* **TASK DIRECTIONS**:
From the entries below, return exactly the lines beginning at the one that contains "Task: Switch to the Requests tab" and ending at the one that contains "692x998 pixels.", both of them included, and only those lines.
[[ THE DATA open ]]
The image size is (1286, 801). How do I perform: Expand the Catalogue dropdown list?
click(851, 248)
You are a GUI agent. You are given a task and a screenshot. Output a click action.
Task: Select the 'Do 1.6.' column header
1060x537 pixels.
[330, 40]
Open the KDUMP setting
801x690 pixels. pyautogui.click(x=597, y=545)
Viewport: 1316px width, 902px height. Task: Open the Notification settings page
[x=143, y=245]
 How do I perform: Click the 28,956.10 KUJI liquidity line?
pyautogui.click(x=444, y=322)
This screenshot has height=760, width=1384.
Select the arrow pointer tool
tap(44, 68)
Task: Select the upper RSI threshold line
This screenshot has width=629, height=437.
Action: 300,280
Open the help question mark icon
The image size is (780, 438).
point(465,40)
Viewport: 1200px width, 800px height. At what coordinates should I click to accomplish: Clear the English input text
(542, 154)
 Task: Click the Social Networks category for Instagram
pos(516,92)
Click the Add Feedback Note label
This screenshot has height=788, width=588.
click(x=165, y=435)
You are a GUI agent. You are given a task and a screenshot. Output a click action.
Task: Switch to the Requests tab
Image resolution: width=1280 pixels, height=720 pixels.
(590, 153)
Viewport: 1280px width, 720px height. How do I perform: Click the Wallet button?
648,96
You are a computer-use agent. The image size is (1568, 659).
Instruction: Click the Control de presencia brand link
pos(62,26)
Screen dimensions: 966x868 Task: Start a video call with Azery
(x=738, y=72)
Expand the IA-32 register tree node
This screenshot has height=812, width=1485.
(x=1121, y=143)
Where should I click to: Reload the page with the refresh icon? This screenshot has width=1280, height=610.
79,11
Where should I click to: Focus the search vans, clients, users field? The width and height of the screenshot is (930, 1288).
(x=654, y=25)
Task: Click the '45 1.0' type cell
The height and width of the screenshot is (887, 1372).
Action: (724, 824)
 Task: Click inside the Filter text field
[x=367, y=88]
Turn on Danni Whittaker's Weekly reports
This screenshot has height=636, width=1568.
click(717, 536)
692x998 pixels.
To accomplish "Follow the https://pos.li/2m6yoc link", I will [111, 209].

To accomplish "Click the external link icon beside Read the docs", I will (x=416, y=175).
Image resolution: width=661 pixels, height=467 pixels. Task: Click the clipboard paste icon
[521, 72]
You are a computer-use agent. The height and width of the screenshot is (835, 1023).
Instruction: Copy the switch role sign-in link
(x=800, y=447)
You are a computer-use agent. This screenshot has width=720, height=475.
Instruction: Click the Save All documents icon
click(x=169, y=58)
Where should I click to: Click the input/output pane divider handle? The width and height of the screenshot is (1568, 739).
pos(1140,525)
[[ THE DATA closed ]]
* **OUTPUT OF THE EXERCISE**:
Task: Switch to the Requests tab
Image resolution: width=1280 pixels, height=720 pixels.
(590, 153)
Viewport: 1280px width, 720px height. How do I perform: Click the Wallet button?
648,96
You are a computer-use agent. The image size is (1568, 659).
Instruction: Click the Control de presencia brand link
pos(62,26)
Screen dimensions: 966x868 Task: Start a video call with Azery
(x=738, y=72)
Expand the IA-32 register tree node
This screenshot has height=812, width=1485.
(x=1121, y=143)
Where should I click to: Reload the page with the refresh icon? This screenshot has width=1280, height=610.
79,11
Where should I click to: Focus the search vans, clients, users field? The width and height of the screenshot is (930, 1288).
(x=654, y=25)
Task: Click the '45 1.0' type cell
The height and width of the screenshot is (887, 1372).
Action: (724, 824)
 Task: Click inside the Filter text field
[x=367, y=88]
Turn on Danni Whittaker's Weekly reports
This screenshot has height=636, width=1568.
click(717, 536)
692x998 pixels.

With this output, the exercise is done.